By the time he makes it to the cabin, having had to suffer through a panoply of interactions with ignorant white people, he doesn't seem to have any more interest in killing Ed, as Floyd's directed him to do: instead, he asks Peggy for a haircut -- "something...professional. Shorter, like on the sides and back."
Dodd's rude interruption of this consultation gets him killed (see above), but once he's been dealt with, Hanzee calmly sits in front of Peggy and her scissors. "Professional, you said," she checks before she begins. "Yeah," he tells her. "I'm tired of this life." Maybe he means he's tired of the henchman's life and wants a makeover to reinvent himself. But maybe he means he's tired of life in general, and if she decides to use the scissors not to transform him but to kill him, he's made his peace with that possibility, too. It's not as though they're at Dazzle and there's a mirror with which he could watch what Peggy's doing to make sure she doesn't try anything murderous, but the way he serenely closes his eyes does suggest he's prepared for whatever may happen. And while Ed's look...
...certainly seems to be signaling Peggy to take advantage of the opportunity, she really does seem like she's going to give Hanzee the haircut he's requested...

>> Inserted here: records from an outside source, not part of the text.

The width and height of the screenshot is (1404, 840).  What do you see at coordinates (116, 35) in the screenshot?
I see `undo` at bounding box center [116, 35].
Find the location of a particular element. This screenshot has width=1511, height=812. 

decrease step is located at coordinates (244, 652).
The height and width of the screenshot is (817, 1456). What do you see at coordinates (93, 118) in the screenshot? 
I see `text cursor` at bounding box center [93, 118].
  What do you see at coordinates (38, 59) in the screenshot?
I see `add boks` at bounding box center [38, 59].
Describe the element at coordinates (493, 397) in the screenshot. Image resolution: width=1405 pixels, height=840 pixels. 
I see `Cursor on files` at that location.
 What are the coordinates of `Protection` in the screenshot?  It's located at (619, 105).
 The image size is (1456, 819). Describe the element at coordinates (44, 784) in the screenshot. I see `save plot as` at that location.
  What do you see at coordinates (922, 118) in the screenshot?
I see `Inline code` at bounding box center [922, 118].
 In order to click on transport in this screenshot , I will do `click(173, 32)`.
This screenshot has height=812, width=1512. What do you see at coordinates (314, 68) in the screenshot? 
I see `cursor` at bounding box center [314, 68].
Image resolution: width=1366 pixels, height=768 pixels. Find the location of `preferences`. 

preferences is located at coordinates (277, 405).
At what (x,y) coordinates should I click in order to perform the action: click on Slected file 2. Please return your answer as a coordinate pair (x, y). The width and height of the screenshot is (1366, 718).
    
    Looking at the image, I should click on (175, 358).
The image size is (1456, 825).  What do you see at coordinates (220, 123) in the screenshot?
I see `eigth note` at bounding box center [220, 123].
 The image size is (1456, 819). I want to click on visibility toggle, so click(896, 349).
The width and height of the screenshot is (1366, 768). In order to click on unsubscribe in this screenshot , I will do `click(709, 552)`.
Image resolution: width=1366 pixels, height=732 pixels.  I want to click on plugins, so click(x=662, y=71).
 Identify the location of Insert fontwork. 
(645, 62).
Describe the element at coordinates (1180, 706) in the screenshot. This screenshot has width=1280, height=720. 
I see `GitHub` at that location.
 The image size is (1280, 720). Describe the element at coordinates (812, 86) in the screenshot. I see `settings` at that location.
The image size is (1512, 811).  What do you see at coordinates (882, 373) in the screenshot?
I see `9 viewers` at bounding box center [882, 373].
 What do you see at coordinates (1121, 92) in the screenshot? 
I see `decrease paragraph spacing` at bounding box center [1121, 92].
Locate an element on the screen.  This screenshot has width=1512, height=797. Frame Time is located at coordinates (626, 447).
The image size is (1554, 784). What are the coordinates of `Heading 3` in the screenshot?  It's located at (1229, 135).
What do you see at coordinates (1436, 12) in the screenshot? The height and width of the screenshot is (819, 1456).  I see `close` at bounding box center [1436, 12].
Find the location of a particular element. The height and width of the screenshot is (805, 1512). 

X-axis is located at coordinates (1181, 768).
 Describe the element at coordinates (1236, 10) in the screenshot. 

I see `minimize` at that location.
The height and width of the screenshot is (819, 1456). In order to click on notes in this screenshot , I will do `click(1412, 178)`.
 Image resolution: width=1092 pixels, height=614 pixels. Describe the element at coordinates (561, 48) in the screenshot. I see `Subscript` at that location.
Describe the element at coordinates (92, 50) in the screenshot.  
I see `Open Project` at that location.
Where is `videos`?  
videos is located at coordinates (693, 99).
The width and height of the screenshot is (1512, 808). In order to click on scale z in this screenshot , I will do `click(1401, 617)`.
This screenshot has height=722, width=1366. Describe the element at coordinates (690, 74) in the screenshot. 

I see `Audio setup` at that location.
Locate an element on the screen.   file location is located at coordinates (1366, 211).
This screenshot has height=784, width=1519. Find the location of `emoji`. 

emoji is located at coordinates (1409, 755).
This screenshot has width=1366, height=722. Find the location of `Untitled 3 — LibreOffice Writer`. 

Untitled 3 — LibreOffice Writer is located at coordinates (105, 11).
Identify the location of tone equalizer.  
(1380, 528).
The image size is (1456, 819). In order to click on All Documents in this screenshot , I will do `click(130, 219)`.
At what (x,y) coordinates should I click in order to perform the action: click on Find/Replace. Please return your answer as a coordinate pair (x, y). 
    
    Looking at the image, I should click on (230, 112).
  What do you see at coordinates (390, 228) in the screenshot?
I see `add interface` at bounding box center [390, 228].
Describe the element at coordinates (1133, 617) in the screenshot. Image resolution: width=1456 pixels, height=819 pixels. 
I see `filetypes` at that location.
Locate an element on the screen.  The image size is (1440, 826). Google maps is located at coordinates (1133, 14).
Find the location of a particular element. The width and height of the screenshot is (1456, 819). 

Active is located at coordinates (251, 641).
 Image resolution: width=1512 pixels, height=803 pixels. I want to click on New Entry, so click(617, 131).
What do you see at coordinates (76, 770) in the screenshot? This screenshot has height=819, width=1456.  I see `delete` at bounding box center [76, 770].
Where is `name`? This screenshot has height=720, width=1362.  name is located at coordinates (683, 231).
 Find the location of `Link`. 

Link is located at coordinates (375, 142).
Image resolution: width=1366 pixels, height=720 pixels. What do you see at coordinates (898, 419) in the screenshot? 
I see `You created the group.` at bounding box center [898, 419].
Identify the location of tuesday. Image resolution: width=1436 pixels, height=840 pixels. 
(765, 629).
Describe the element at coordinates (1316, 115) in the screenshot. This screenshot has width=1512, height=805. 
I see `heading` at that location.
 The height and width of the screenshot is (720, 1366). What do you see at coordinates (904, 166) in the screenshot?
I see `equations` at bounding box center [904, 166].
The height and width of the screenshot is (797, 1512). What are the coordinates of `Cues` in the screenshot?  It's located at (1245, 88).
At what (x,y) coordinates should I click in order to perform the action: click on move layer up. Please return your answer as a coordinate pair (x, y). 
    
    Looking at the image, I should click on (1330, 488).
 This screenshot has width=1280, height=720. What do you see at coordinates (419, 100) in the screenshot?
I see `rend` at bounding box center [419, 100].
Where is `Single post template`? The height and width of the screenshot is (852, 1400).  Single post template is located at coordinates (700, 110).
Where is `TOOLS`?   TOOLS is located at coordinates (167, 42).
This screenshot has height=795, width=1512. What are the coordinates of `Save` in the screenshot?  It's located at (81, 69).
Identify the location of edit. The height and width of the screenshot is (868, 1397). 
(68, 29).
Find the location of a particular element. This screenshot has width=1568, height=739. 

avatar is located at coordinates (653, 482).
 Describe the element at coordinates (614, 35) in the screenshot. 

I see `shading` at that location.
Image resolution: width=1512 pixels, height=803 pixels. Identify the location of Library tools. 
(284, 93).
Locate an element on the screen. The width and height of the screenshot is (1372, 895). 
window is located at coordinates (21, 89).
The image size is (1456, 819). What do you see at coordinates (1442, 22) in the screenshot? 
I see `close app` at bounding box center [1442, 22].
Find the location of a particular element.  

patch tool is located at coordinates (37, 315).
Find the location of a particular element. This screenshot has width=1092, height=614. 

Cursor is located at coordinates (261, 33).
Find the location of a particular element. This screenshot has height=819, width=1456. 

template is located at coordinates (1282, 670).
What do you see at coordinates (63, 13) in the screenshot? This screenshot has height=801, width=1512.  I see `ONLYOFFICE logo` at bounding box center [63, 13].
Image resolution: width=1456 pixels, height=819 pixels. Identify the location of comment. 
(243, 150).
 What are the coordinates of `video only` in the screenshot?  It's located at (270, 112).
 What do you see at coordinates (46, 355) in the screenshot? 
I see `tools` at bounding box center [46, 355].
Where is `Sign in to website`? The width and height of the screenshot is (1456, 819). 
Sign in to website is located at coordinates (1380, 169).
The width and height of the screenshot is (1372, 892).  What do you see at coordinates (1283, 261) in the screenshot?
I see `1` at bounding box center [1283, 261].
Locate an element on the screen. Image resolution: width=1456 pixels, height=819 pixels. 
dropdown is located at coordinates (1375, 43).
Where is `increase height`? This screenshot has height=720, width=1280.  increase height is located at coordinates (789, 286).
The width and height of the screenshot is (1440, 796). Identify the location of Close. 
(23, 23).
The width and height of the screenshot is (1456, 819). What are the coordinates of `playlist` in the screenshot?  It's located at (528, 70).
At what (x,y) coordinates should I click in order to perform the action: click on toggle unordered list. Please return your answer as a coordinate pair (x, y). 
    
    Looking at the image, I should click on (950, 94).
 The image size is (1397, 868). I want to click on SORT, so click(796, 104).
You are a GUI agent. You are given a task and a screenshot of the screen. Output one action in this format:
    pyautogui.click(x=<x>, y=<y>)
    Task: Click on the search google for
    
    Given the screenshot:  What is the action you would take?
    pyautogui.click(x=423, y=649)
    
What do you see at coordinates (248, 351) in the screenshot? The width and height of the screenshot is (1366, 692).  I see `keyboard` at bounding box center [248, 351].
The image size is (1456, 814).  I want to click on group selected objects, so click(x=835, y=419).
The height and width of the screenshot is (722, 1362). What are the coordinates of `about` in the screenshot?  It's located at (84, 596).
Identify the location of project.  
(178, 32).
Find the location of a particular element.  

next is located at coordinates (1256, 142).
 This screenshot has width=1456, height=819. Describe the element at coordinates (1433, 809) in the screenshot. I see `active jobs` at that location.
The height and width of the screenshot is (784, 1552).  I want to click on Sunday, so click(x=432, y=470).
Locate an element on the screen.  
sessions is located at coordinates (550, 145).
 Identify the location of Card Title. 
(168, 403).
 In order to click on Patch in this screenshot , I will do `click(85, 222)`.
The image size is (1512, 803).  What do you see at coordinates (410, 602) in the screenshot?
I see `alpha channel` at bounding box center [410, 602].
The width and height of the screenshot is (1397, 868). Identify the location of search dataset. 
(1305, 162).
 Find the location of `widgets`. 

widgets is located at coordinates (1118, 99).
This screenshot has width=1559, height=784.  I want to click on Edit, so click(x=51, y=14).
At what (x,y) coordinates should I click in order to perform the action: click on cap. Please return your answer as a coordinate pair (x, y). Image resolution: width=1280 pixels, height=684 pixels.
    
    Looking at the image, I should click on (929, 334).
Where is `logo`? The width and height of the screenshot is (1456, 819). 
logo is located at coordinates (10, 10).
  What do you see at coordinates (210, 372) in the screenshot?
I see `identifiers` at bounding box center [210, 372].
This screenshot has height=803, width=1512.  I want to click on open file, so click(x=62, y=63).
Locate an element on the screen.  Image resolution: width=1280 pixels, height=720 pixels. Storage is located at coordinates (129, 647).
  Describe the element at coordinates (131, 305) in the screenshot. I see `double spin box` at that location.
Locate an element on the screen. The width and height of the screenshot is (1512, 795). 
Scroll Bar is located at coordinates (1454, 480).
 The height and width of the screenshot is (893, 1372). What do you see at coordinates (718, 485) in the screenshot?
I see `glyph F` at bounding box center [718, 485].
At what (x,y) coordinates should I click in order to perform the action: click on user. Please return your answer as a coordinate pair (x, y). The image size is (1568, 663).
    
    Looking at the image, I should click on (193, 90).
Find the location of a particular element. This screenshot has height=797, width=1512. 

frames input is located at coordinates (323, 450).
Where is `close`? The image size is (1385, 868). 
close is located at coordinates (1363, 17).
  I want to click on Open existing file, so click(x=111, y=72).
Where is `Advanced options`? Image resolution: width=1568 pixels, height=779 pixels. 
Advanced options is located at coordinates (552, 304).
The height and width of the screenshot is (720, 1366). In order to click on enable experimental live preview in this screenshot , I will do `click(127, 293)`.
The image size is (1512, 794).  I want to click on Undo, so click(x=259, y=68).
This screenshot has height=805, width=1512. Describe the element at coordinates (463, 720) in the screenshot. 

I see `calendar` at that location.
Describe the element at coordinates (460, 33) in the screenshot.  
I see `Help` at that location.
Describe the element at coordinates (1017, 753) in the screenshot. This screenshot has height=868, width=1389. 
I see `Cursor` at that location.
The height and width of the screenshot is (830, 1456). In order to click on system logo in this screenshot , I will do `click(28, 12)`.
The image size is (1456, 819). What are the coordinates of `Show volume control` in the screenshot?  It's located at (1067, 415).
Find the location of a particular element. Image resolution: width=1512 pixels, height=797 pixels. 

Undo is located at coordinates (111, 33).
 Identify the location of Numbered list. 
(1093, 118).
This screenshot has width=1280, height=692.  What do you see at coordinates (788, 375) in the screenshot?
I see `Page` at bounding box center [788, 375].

...right up until the moment Hanzee's gaze follows Ed's out the window and at Hank and Lou creeping up on the house. In the melee that follows the resulting exchange of bullets, Peggy does end up stabbing Hanzee in the back of his neck -- but not so badly that he can't stagger away from the raid. Hanzee may not have many more days or even hours to live, but through his last moments in this episode, he's taking care of business every way -- even with his look. I personally feel deprived of the chance to see Peggy unveil Hanzee's new hairstyle for Hank and prove she was right to keep all those hundreds and hundreds of magazines for inspiration.
We don't really see Lou except in the beginning and at the end of this episode, since during the same time he's keeping Mike and Gale Kitchen from murdering Simone at the Pearl Hotel. But what we do see is more of his usual excellent police work: overruling Hank's request not to tell Betsy Hank's going to get his head injury checked out at the hospital; failing to heed the deal Schmidt think the Fargo police have struck with Floyd and pursuing the Blumquists and Hanzee. When Hanzee sees Lou and Hank and starts shooting, Hank and Lou shoot back, and while none of Lou's shots actually hits Hanzee, none of Hanzee's hit him either. On this show, that's a win.